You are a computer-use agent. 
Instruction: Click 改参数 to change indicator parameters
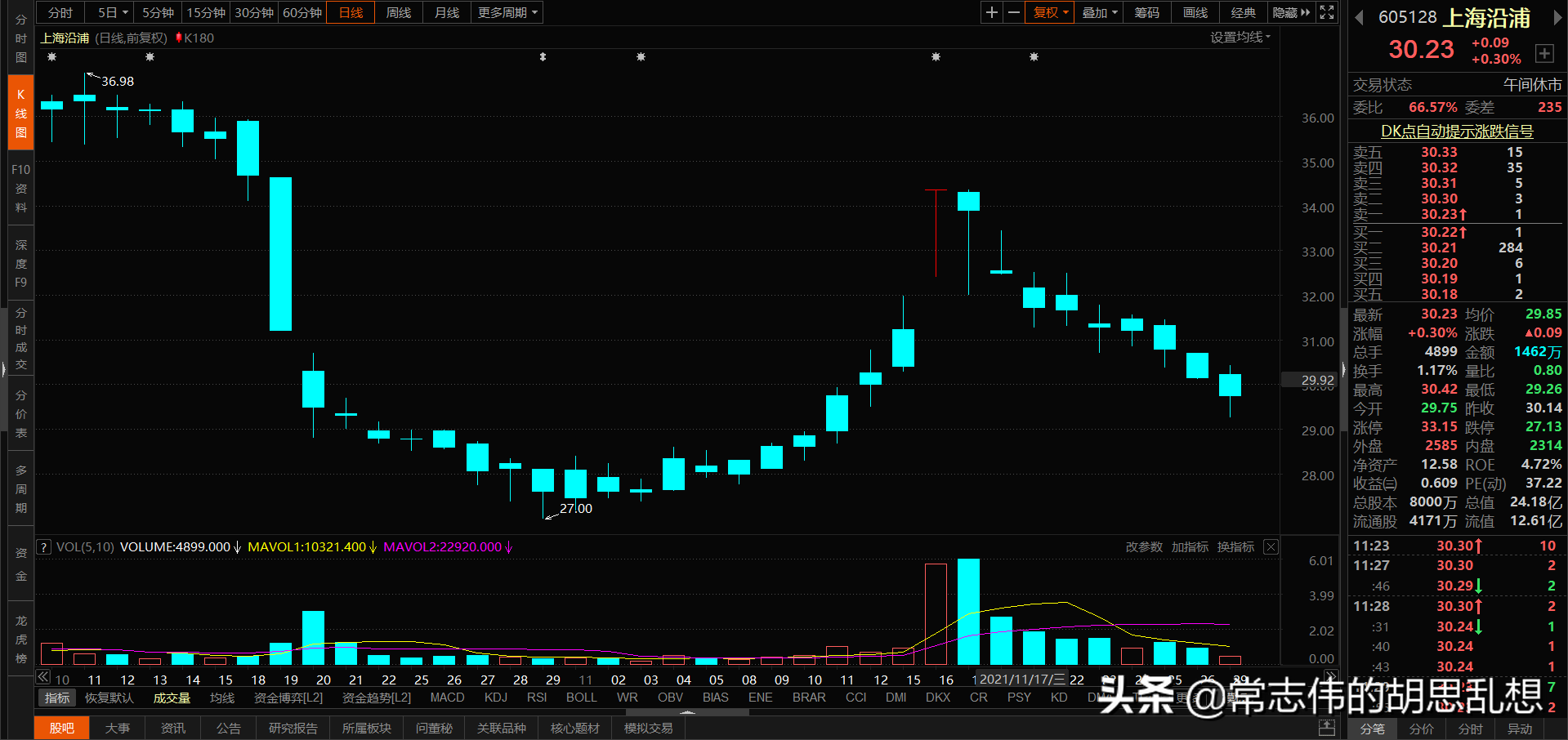tap(1143, 546)
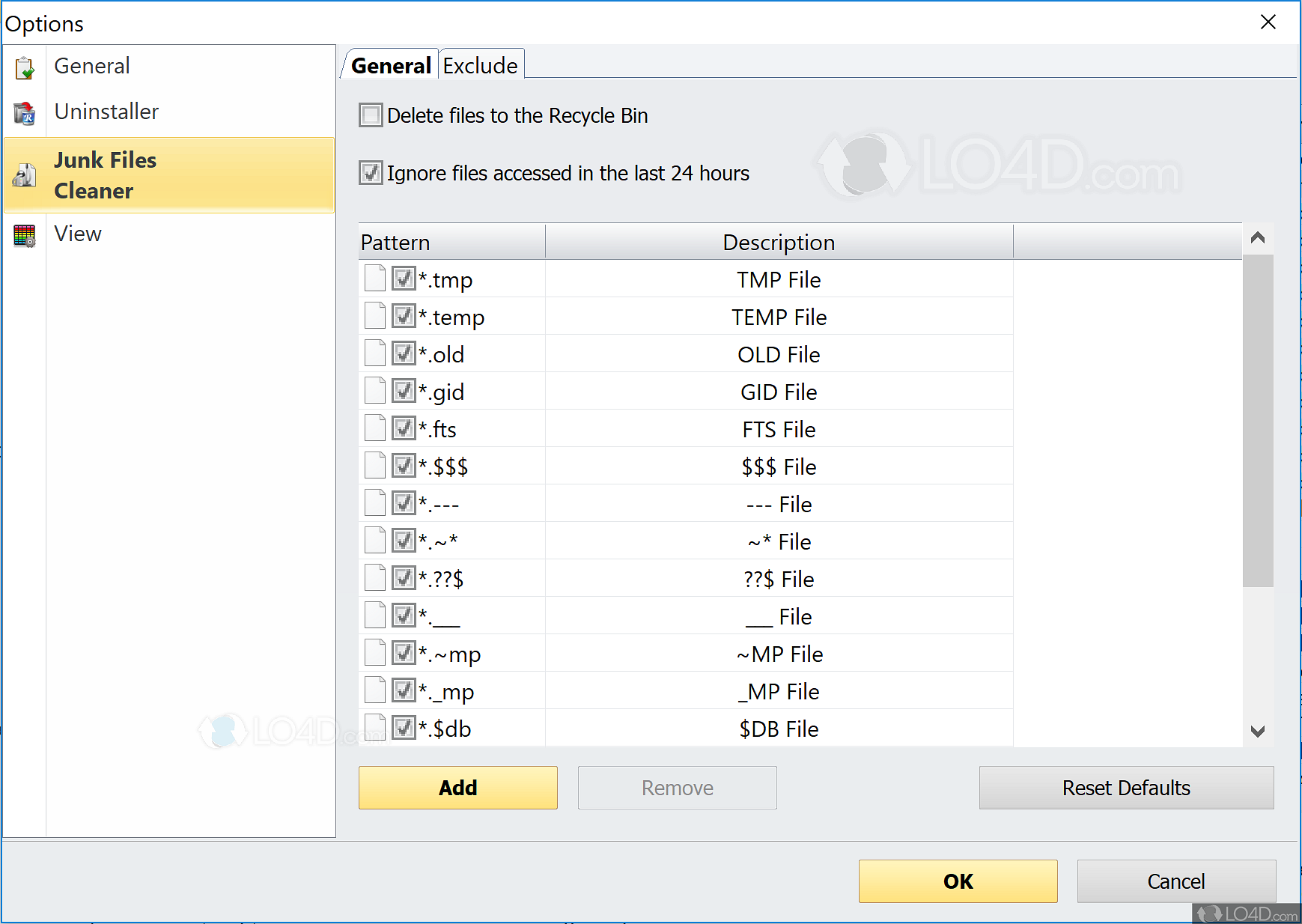This screenshot has width=1302, height=924.
Task: Switch to the Exclude tab
Action: tap(481, 65)
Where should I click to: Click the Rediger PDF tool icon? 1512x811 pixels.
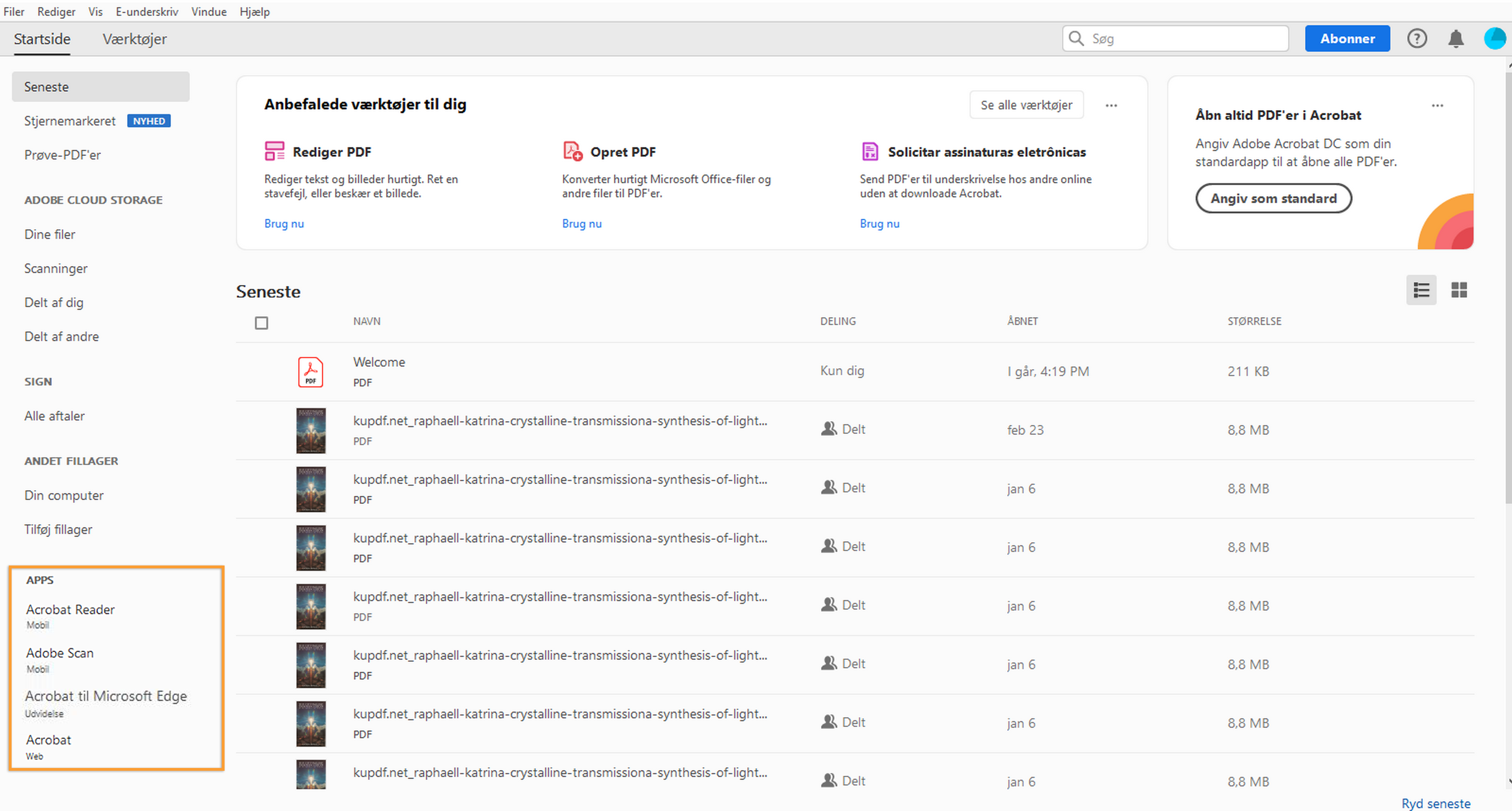274,151
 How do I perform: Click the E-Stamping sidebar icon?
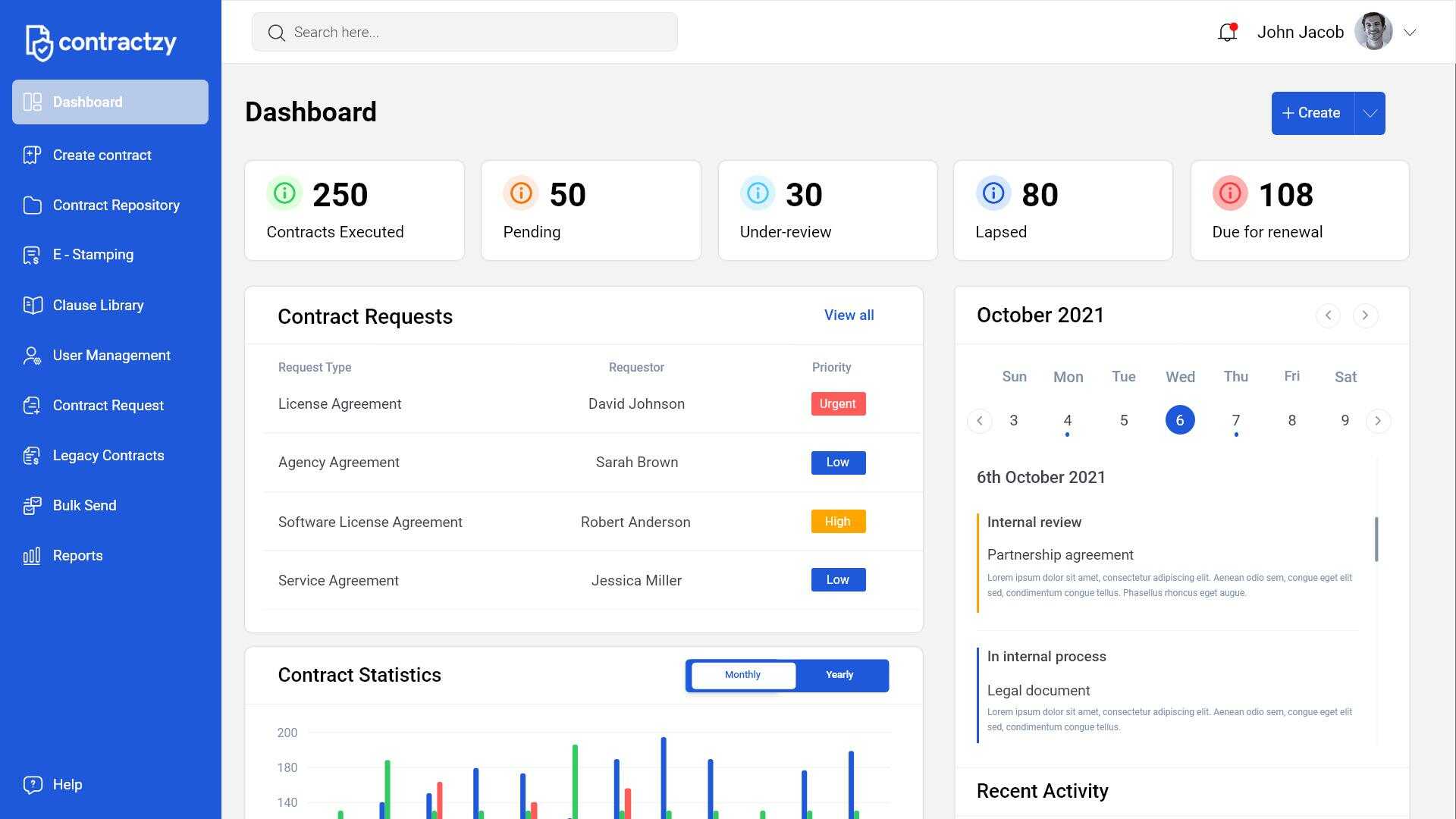pyautogui.click(x=32, y=256)
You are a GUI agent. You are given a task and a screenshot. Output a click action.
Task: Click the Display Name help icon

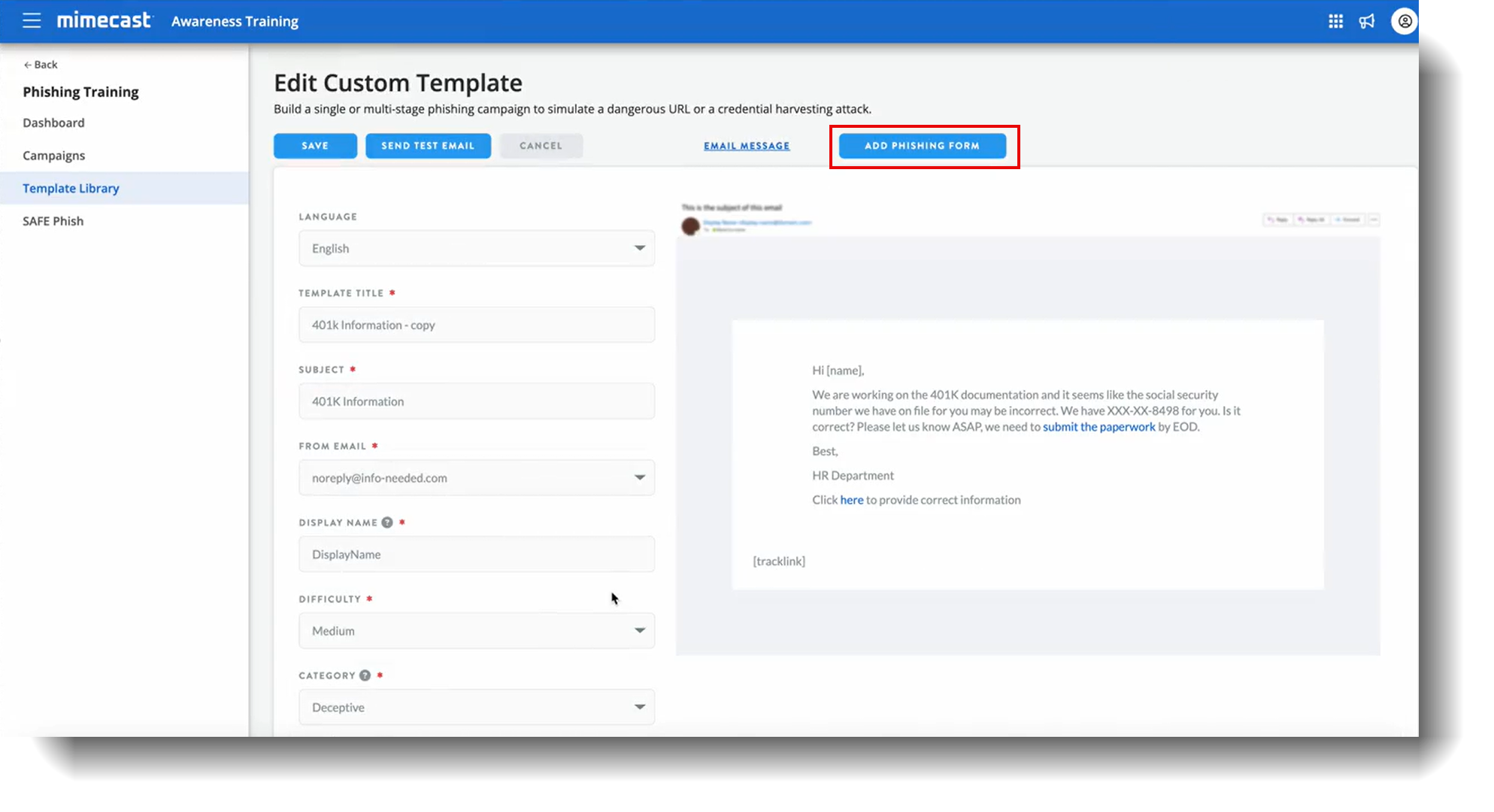click(387, 523)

▸ PROBLEM TO SOLVE: Give every record again without changing a word. Exclude the pictures.

▸ ANSWER BOX:
You are a computer-use agent. 
Instruction: Click 改参数 to change indicator parameters
tap(1143, 546)
This screenshot has width=1302, height=924.
Task: Switch to the Exclude tab
Action: tap(481, 65)
Where should I click to: Click the Rediger PDF tool icon? 1512x811 pixels.
274,151
 How do I perform: Click the E-Stamping sidebar icon?
pyautogui.click(x=32, y=256)
You are a GUI agent. You are given a task and a screenshot. Output a click action.
Task: Click the Display Name help icon

click(387, 523)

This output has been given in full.